━━━ RECORD LIST

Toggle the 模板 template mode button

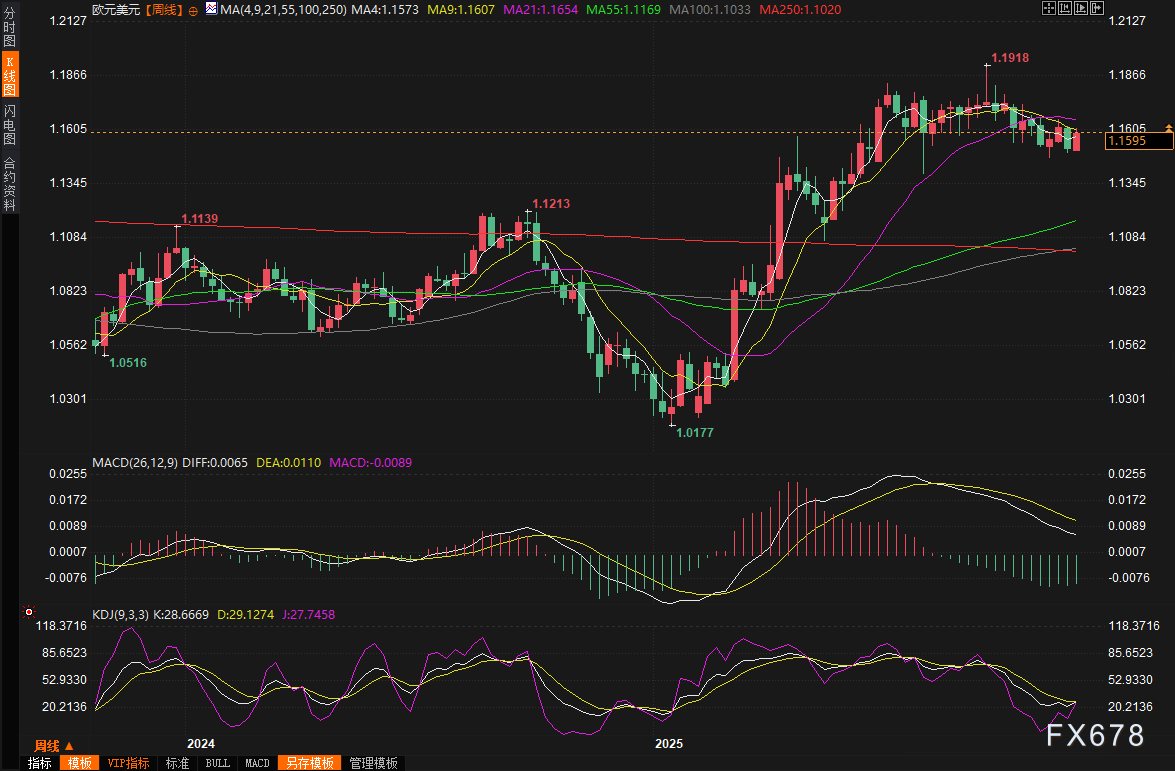coord(78,763)
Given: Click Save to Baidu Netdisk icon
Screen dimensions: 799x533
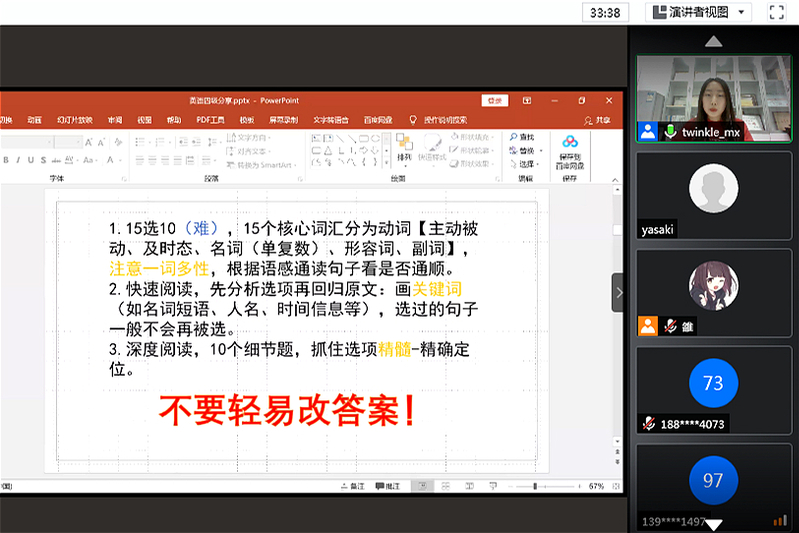Looking at the screenshot, I should [x=570, y=150].
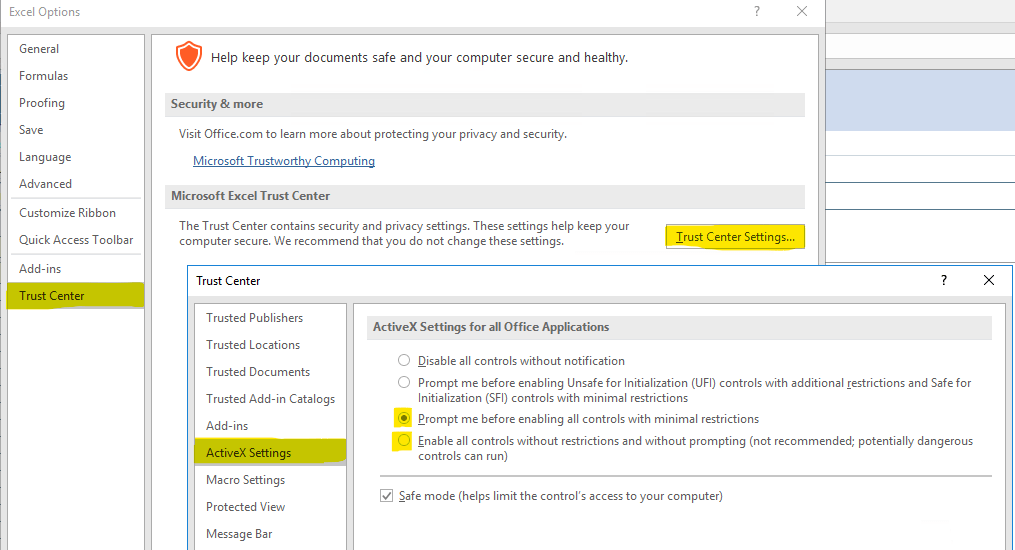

━━━━━━

- [GIVEN REQUEST] Please rename "icon" to "symbol" throughout the lines above, keeping everything else identical. Omit the pictures from your answer.

- [RIGHT ANSWER]
Toggle the 模板 template mode button

coord(78,763)
Given: Click Save to Baidu Netdisk symbol
Screen dimensions: 799x533
Looking at the screenshot, I should [x=570, y=150].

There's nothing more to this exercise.